Greek theatrical masks were worn by Ancient Greek theatrical performers during their performances.

The only members of the troupe that did not where masks were the flue players that provided musical accompaniement.

The reasons that Greek theatrical masks were worn by the actors of ancient Greek plays included things like visibility.

Because the plays were often performed in large outdoor amphitheaters, it was difficult to see the details of the actor's face.

The masks also helped with acoustics, making the actors eaiser to hear in the large theaters.

Another good reason for the use of these masks were so that they did not need a lot of people for the play. An actor could play several parts when using masks for each different character. Another use for the masks was to aid in characterization. Characters could be exaggerated and easy to tell apart with the use of masks.

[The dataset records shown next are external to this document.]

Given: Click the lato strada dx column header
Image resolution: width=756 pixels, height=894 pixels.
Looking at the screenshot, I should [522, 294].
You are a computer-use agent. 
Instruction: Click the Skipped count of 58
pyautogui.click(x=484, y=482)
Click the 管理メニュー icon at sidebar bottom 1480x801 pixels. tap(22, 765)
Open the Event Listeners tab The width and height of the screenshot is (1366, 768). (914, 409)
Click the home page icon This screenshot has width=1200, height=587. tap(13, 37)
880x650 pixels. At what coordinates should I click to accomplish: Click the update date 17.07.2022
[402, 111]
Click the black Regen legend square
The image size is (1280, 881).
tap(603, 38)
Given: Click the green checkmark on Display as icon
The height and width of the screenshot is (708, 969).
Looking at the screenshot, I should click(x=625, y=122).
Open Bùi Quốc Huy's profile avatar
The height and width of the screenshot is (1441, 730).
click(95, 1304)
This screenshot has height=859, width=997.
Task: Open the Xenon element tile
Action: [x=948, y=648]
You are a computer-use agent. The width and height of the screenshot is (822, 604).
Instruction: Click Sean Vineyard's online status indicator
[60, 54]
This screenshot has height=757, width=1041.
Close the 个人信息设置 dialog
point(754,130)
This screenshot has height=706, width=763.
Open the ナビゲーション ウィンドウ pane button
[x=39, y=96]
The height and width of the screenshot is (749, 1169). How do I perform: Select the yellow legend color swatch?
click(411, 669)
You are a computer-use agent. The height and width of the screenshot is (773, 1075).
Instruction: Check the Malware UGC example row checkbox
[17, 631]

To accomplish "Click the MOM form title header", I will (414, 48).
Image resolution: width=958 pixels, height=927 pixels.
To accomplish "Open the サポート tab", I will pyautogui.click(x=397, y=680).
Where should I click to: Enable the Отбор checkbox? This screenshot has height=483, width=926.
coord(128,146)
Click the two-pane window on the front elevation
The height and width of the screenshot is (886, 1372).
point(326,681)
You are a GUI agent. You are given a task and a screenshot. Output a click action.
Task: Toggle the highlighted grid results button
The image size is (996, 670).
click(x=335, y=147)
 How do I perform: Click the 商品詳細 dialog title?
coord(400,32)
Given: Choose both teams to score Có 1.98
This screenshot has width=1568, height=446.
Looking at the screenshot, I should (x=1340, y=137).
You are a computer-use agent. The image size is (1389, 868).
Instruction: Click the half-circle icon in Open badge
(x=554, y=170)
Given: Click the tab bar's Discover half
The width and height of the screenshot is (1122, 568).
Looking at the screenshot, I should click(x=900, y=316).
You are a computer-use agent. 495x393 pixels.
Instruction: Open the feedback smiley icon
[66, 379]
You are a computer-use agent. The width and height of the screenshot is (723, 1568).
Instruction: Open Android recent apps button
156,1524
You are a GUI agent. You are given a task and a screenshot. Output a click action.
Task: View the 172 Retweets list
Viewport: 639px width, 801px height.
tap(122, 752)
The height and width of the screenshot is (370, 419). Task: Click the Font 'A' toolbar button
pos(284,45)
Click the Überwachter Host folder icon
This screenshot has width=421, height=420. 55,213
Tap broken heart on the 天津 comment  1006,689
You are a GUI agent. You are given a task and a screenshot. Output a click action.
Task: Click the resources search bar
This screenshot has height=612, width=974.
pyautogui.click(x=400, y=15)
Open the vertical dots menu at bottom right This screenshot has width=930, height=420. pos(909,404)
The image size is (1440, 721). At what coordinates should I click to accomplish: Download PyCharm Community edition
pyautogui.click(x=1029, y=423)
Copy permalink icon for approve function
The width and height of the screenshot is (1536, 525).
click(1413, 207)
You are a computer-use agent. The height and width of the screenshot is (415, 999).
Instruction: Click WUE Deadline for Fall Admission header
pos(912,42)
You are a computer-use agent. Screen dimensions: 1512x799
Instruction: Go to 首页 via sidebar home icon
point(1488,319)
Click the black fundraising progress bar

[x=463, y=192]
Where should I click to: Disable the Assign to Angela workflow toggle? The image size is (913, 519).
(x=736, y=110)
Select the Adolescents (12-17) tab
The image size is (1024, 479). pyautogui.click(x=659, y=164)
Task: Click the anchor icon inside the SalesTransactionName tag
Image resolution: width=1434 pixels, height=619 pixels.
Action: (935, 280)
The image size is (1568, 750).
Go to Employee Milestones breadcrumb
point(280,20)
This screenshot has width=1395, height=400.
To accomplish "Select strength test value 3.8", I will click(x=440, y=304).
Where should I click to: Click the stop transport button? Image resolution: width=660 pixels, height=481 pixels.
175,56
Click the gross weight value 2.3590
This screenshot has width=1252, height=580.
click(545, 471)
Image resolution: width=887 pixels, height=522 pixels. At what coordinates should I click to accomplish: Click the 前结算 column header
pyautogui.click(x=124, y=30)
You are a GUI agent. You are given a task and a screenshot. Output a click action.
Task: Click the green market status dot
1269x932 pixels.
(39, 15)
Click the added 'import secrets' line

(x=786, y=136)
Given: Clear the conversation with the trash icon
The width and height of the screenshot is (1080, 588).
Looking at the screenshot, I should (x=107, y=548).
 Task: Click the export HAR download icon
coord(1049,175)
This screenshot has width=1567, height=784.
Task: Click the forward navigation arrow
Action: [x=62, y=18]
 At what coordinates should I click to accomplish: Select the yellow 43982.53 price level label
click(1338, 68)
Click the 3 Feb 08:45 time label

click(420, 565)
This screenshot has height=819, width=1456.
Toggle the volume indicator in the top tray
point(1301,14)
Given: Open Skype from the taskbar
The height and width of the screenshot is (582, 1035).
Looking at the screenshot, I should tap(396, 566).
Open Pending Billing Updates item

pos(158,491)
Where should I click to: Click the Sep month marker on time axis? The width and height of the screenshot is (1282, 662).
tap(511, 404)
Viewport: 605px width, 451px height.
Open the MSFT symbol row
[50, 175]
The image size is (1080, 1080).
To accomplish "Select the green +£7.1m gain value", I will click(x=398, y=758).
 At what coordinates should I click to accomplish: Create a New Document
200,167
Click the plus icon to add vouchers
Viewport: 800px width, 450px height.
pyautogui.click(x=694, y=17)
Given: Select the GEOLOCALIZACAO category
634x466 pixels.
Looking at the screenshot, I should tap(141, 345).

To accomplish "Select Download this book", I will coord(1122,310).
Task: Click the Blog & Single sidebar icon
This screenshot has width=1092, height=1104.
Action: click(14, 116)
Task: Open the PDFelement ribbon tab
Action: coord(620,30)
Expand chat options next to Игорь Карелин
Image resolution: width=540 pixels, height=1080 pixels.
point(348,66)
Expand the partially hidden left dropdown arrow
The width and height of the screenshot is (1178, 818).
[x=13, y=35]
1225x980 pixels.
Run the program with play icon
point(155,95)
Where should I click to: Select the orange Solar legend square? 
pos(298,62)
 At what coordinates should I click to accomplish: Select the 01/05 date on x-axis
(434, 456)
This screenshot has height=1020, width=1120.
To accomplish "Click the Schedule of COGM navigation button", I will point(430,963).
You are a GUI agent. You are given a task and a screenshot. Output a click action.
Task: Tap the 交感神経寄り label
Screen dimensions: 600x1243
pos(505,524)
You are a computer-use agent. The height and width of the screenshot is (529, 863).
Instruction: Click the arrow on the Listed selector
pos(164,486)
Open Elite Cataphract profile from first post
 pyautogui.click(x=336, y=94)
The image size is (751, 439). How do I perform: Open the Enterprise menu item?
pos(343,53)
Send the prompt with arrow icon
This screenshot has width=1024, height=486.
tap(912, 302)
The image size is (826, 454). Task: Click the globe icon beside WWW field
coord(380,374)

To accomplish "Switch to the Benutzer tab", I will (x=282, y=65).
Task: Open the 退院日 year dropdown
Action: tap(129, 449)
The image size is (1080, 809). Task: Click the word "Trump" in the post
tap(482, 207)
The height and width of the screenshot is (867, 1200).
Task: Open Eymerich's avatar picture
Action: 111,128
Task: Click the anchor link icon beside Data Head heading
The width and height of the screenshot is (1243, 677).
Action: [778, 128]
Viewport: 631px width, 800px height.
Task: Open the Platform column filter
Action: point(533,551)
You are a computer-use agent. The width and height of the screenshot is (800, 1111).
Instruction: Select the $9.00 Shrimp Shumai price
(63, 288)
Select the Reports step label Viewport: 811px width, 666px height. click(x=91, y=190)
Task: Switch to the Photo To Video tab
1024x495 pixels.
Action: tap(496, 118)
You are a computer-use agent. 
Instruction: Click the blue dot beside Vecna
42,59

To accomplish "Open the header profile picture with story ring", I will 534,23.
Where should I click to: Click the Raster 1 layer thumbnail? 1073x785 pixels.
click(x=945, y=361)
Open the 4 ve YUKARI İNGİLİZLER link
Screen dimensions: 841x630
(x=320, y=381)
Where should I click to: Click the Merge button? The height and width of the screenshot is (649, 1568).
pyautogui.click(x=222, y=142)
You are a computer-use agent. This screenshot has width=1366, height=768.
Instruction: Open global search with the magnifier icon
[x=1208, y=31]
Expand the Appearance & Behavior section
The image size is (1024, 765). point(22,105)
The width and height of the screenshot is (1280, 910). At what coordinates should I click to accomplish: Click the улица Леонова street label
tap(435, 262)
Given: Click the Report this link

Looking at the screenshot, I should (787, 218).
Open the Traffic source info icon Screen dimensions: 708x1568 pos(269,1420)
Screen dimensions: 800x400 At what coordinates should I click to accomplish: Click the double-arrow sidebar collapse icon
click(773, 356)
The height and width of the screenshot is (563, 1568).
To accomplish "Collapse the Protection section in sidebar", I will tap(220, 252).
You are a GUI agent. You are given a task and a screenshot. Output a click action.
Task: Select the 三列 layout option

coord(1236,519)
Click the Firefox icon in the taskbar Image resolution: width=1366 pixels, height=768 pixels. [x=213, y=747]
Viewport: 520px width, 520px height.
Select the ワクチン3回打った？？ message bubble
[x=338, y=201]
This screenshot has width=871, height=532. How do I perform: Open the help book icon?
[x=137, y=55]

The interesting thing about Greek theatrical masks that many people probably don't know is that there are no masks that have survived to this time in order for historians and scholars to study.

The way that we know that ancient Greek actors used them is because of paintings and writings from that time that show and describe them. It is not surprising that none of these masks survived, because they were made of things like cork, wood and linen.

These materials are not that sturdy and tend to decay over time. So we know what they looked like because of paintings and drawings that were done, but there are none sitting in museums to look at.

Of course, the first Greek theatrical masks were very simple, but evolved over time to more elaborate ones. They usually included stylized hair, had large features and the mouths were always fashioned as open and round so that their voices could be heard even in the furthest row.

Masks from ancient Greek theatre were a unique way to make theater productions more interesting and entertaining for ancient audiences.